- [Your objective]
Only an exact retyping of all the entries counts as an answer.

- [Material provided]

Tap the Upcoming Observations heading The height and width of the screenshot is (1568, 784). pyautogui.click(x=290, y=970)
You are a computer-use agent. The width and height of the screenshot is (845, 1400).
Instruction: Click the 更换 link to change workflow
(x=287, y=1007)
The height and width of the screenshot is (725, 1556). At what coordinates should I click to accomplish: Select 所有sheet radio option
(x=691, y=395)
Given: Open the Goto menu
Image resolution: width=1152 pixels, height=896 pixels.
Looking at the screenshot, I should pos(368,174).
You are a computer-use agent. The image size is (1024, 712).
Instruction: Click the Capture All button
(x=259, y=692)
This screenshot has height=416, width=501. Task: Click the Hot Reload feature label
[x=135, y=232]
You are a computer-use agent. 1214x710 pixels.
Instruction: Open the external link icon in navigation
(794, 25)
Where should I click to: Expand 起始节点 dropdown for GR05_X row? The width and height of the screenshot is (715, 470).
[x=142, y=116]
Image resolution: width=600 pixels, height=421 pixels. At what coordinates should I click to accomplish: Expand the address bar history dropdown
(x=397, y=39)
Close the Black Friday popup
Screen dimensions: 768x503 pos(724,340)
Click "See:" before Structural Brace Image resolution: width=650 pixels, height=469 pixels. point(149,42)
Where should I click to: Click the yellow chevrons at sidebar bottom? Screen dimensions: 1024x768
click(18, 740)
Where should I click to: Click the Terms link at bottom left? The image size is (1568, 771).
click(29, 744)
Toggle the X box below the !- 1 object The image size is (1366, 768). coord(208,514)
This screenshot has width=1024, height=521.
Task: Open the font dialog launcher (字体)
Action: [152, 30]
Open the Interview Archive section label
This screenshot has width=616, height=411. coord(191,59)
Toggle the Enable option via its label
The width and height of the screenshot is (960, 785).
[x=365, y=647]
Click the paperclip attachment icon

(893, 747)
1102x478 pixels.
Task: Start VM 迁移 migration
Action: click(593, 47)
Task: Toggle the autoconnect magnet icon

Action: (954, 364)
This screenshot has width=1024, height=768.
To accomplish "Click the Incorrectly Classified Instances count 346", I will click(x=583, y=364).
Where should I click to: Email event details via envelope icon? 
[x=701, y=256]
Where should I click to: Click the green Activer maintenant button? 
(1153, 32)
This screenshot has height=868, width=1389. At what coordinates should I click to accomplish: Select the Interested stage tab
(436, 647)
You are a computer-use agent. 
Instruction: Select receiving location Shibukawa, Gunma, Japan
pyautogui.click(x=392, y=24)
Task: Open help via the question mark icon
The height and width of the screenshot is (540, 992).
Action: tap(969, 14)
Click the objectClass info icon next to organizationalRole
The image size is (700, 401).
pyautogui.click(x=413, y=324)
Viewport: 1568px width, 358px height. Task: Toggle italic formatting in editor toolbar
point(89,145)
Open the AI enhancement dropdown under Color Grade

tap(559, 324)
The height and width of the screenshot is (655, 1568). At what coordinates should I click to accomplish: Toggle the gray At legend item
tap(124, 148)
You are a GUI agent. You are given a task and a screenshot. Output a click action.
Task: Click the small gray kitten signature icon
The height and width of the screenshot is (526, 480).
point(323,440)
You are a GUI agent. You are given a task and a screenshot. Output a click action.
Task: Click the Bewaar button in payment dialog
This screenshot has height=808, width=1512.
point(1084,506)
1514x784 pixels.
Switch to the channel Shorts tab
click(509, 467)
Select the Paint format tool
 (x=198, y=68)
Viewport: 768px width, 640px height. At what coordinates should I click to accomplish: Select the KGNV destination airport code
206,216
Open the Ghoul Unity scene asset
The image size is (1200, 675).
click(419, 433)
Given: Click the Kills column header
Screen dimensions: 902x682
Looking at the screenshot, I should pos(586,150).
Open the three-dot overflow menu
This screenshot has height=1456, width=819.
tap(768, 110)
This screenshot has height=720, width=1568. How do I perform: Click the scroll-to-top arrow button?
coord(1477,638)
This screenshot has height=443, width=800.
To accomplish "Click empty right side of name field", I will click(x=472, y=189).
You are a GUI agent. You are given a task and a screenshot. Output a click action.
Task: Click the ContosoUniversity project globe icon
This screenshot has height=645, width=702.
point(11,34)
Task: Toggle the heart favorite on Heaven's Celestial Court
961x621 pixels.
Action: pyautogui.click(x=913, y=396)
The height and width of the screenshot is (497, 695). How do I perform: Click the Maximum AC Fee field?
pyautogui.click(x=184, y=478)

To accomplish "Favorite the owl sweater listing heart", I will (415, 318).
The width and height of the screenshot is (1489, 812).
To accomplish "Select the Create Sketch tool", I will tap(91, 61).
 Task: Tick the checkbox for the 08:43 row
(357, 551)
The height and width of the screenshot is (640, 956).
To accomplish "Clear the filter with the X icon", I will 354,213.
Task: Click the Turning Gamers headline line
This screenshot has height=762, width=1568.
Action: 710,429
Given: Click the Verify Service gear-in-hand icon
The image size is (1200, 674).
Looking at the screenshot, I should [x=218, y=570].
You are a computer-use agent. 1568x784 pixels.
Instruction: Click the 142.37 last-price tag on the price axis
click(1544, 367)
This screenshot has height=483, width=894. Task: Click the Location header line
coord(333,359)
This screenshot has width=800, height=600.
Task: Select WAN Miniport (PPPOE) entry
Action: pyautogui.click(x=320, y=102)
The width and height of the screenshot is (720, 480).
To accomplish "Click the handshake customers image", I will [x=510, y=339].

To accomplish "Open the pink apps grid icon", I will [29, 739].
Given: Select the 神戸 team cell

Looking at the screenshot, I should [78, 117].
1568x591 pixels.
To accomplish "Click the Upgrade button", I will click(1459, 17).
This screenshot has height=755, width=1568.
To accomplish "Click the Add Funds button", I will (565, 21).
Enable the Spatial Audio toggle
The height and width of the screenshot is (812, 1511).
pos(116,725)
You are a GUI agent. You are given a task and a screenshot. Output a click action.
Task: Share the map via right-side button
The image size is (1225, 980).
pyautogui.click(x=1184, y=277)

- [Exercise solution]
Tap the Upcoming Observations heading The height and width of the screenshot is (1568, 784). pyautogui.click(x=290, y=970)
You are a computer-use agent. The width and height of the screenshot is (845, 1400).
Instruction: Click the 更换 link to change workflow
(x=287, y=1007)
The height and width of the screenshot is (725, 1556). At what coordinates should I click to accomplish: Select 所有sheet radio option
(x=691, y=395)
Given: Open the Goto menu
Image resolution: width=1152 pixels, height=896 pixels.
Looking at the screenshot, I should pos(368,174).
You are a computer-use agent. The image size is (1024, 712).
Instruction: Click the Capture All button
(x=259, y=692)
This screenshot has height=416, width=501. Task: Click the Hot Reload feature label
[x=135, y=232]
You are a computer-use agent. 1214x710 pixels.
Instruction: Open the external link icon in navigation
(794, 25)
Where should I click to: Expand 起始节点 dropdown for GR05_X row? The width and height of the screenshot is (715, 470).
[x=142, y=116]
Image resolution: width=600 pixels, height=421 pixels. At what coordinates should I click to accomplish: Expand the address bar history dropdown
(x=397, y=39)
Close the Black Friday popup
Screen dimensions: 768x503 pos(724,340)
Click "See:" before Structural Brace Image resolution: width=650 pixels, height=469 pixels. point(149,42)
Where should I click to: Click the yellow chevrons at sidebar bottom? Screen dimensions: 1024x768
click(18, 740)
Where should I click to: Click the Terms link at bottom left? The image size is (1568, 771).
click(29, 744)
Toggle the X box below the !- 1 object The image size is (1366, 768). coord(208,514)
This screenshot has width=1024, height=521.
Task: Open the font dialog launcher (字体)
Action: [152, 30]
Open the Interview Archive section label
This screenshot has width=616, height=411. coord(191,59)
Toggle the Enable option via its label
The width and height of the screenshot is (960, 785).
[x=365, y=647]
Click the paperclip attachment icon

(893, 747)
1102x478 pixels.
Task: Start VM 迁移 migration
Action: click(593, 47)
Task: Toggle the autoconnect magnet icon

Action: (954, 364)
This screenshot has width=1024, height=768.
To accomplish "Click the Incorrectly Classified Instances count 346", I will click(x=583, y=364).
Where should I click to: Email event details via envelope icon? 
[x=701, y=256]
Where should I click to: Click the green Activer maintenant button? 
(1153, 32)
This screenshot has height=868, width=1389. At what coordinates should I click to accomplish: Select the Interested stage tab
(436, 647)
You are a computer-use agent. 
Instruction: Select receiving location Shibukawa, Gunma, Japan
pyautogui.click(x=392, y=24)
Task: Open help via the question mark icon
The height and width of the screenshot is (540, 992).
Action: tap(969, 14)
Click the objectClass info icon next to organizationalRole
The image size is (700, 401).
pyautogui.click(x=413, y=324)
Viewport: 1568px width, 358px height. Task: Toggle italic formatting in editor toolbar
point(89,145)
Open the AI enhancement dropdown under Color Grade

tap(559, 324)
The height and width of the screenshot is (655, 1568). At what coordinates should I click to accomplish: Toggle the gray At legend item
tap(124, 148)
You are a GUI agent. You are given a task and a screenshot. Output a click action.
Task: Click the small gray kitten signature icon
The height and width of the screenshot is (526, 480).
point(323,440)
You are a GUI agent. You are given a task and a screenshot. Output a click action.
Task: Click the Bewaar button in payment dialog
This screenshot has height=808, width=1512.
point(1084,506)
1514x784 pixels.
Switch to the channel Shorts tab
click(509, 467)
Select the Paint format tool
 (x=198, y=68)
Viewport: 768px width, 640px height. At what coordinates should I click to accomplish: Select the KGNV destination airport code
206,216
Open the Ghoul Unity scene asset
The image size is (1200, 675).
click(419, 433)
Given: Click the Kills column header
Screen dimensions: 902x682
Looking at the screenshot, I should pos(586,150).
Open the three-dot overflow menu
This screenshot has height=1456, width=819.
tap(768, 110)
This screenshot has height=720, width=1568. How do I perform: Click the scroll-to-top arrow button?
coord(1477,638)
This screenshot has height=443, width=800.
To accomplish "Click empty right side of name field", I will click(x=472, y=189).
You are a GUI agent. You are given a task and a screenshot. Output a click action.
Task: Click the ContosoUniversity project globe icon
This screenshot has height=645, width=702.
point(11,34)
Task: Toggle the heart favorite on Heaven's Celestial Court
961x621 pixels.
Action: pyautogui.click(x=913, y=396)
The height and width of the screenshot is (497, 695). How do I perform: Click the Maximum AC Fee field?
pyautogui.click(x=184, y=478)

To accomplish "Favorite the owl sweater listing heart", I will (415, 318).
The width and height of the screenshot is (1489, 812).
To accomplish "Select the Create Sketch tool", I will tap(91, 61).
 Task: Tick the checkbox for the 08:43 row
(357, 551)
The height and width of the screenshot is (640, 956).
To accomplish "Clear the filter with the X icon", I will 354,213.
Task: Click the Turning Gamers headline line
This screenshot has height=762, width=1568.
Action: 710,429
Given: Click the Verify Service gear-in-hand icon
The image size is (1200, 674).
Looking at the screenshot, I should [x=218, y=570].
You are a computer-use agent. 1568x784 pixels.
Instruction: Click the 142.37 last-price tag on the price axis
click(1544, 367)
This screenshot has height=483, width=894. Task: Click the Location header line
coord(333,359)
This screenshot has width=800, height=600.
Task: Select WAN Miniport (PPPOE) entry
Action: pyautogui.click(x=320, y=102)
The width and height of the screenshot is (720, 480).
To accomplish "Click the handshake customers image", I will [x=510, y=339].

To accomplish "Open the pink apps grid icon", I will [29, 739].
Given: Select the 神戸 team cell

Looking at the screenshot, I should [78, 117].
1568x591 pixels.
To accomplish "Click the Upgrade button", I will click(1459, 17).
This screenshot has height=755, width=1568.
To accomplish "Click the Add Funds button", I will (565, 21).
Enable the Spatial Audio toggle
The height and width of the screenshot is (812, 1511).
pos(116,725)
You are a GUI agent. You are given a task and a screenshot. Output a click action.
Task: Share the map via right-side button
The image size is (1225, 980).
pyautogui.click(x=1184, y=277)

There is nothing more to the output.